Primary LanguageJupyter NotebookMIT LicenseMIT

camda2021-dili

CAMDA2021-logo
CAMDA 2021 solution for "Literature AI for Drug Induced Liver Injury" challenge

All data for the project can be found on an official CAMDA website.

Description:

"Unexpected Drug-Induced Liver Injury (DILI) still is one of the main killers of promising novel drug candidates. It is a clinically significant disease that can lead to severe outcomes such as acute liver failure and even death. It remains one of the primary liabilities in drug development and regulatory clearance due to the limited performance of mandated preclinical models even today. The free text of scientific publications is still the main medium carrying DILI results from clinical practice or experimental studies. The textual data still has to be analysed manually. This process, however, is tedious and prone to human mistakes or omissions, as results are very rarely available in a standardized form or organized form. There is thus great hope that modern techniques from machine learning or natural language processing could provide powerful tools to better process and derive the underlying knowledge within free form texts. The pressing need to faster process potential drug candidates in the current COVID epidemic combined with recent advances in Artificial Intelligence for text processing make this Challenge particularly topical.

We have compiled a large set of PubMed papers relevant to DILI (positives) to be contrasted with a challenging set of unrelated papers (negatives). Both titles and abstracts have been collected. Can you build a classifier using modern AI or NLP techniques to identify the relevant papers?
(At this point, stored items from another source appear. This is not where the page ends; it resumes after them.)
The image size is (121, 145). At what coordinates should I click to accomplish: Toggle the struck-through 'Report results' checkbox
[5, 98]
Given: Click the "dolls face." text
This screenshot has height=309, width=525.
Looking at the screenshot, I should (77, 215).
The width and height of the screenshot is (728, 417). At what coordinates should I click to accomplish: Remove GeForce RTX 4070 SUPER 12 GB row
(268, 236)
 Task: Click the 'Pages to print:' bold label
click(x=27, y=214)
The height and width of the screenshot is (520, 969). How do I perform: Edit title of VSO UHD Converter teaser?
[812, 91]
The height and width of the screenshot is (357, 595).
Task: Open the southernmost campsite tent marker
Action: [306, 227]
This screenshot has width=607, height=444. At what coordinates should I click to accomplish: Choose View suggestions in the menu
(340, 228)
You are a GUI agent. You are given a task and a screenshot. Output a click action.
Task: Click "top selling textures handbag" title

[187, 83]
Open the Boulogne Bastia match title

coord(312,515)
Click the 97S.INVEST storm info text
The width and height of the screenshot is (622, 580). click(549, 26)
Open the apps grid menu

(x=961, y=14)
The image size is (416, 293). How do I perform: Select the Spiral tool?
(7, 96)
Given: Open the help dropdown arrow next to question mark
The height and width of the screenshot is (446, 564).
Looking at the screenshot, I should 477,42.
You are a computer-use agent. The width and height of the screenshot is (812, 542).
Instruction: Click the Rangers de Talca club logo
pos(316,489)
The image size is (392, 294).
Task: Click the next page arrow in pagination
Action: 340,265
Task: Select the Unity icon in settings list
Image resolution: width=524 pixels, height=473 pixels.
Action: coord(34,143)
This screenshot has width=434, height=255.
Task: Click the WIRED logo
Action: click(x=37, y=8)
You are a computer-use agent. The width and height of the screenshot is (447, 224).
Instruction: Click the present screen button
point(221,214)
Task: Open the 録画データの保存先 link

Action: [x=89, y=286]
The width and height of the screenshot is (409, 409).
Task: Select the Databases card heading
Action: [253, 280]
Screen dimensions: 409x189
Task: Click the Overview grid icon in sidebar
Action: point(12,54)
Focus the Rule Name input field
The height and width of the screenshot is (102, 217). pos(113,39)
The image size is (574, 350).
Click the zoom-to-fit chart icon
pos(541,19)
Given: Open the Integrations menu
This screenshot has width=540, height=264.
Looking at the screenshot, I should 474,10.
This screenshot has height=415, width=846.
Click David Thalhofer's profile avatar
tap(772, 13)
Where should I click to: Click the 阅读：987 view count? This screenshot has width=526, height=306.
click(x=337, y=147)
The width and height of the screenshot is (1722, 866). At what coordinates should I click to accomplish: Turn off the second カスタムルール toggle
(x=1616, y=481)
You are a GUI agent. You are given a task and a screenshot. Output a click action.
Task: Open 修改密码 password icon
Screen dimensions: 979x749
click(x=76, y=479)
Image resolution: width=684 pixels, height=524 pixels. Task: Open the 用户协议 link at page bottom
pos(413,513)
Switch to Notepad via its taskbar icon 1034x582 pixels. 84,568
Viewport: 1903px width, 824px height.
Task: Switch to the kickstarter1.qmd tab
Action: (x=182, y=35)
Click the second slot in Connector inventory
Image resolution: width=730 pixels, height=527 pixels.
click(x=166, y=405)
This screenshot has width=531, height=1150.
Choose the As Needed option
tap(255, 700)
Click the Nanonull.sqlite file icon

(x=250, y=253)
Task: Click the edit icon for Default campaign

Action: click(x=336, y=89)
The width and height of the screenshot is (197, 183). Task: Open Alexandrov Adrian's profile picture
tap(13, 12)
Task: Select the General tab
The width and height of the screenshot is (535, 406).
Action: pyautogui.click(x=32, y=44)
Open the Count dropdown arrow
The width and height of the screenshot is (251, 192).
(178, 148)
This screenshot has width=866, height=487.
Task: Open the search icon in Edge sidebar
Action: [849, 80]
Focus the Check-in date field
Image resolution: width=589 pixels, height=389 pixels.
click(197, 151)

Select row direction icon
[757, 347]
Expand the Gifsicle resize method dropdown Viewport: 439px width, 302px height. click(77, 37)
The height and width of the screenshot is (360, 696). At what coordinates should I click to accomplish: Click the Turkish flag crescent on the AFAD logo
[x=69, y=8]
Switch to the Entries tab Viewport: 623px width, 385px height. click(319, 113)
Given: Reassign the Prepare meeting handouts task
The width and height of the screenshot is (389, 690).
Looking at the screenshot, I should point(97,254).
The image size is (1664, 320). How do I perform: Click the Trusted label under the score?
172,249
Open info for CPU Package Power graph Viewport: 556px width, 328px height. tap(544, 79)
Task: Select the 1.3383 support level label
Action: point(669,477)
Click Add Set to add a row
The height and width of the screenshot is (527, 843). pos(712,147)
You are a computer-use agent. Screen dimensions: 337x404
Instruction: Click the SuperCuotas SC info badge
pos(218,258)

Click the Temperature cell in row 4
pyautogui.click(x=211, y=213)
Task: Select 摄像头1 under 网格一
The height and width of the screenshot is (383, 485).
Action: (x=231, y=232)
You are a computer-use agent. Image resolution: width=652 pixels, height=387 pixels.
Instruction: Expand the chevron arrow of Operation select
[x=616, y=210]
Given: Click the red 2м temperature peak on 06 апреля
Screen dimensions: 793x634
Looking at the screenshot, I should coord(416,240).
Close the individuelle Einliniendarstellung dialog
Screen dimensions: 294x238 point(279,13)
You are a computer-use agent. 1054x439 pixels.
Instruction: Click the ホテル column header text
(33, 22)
The positive reference data set comprises of ~14,000 DILI related papers referenced in the NIH LiverTox database, which have been validated by a panel of DILI experts. This positive reference is split 50:50 into one part released for the challenge and one part withheld part for final performance testing. This is complemented by a realistic, non-trivial negative reference set of ~14,000 papers that is highly enriched in manuscripts that are not relevant to DILI but where obvious negatives and any positives we could identify have been removed by filtering for keywords and through well established language models, followed by a selective manual review by DILI experts at the FDA. This negative reference is also split 50:50 into one part released for the challenge and one part withheld part for final performance testing. Together, this thus recreates the problem faced by human experts: After the obvious, easy negatives and positives have been removed by basic algorithms, how can we identify true positives and negatives for the less obvious cases?

The released data should be used for both training and (nested) cross-validation to avoid over-fitting. Participants will then receive independent performance scores from the withheld additional test data.

Considering that the overall prevalence of DILI relevant papers is very low when considering all manuscripts in PubMed, we will also provide another independent performance score where the negative reference set has been expanded considerably to provide an assessment of how well the models can be applied to larger candidate collections that are naturally highly unbalanced."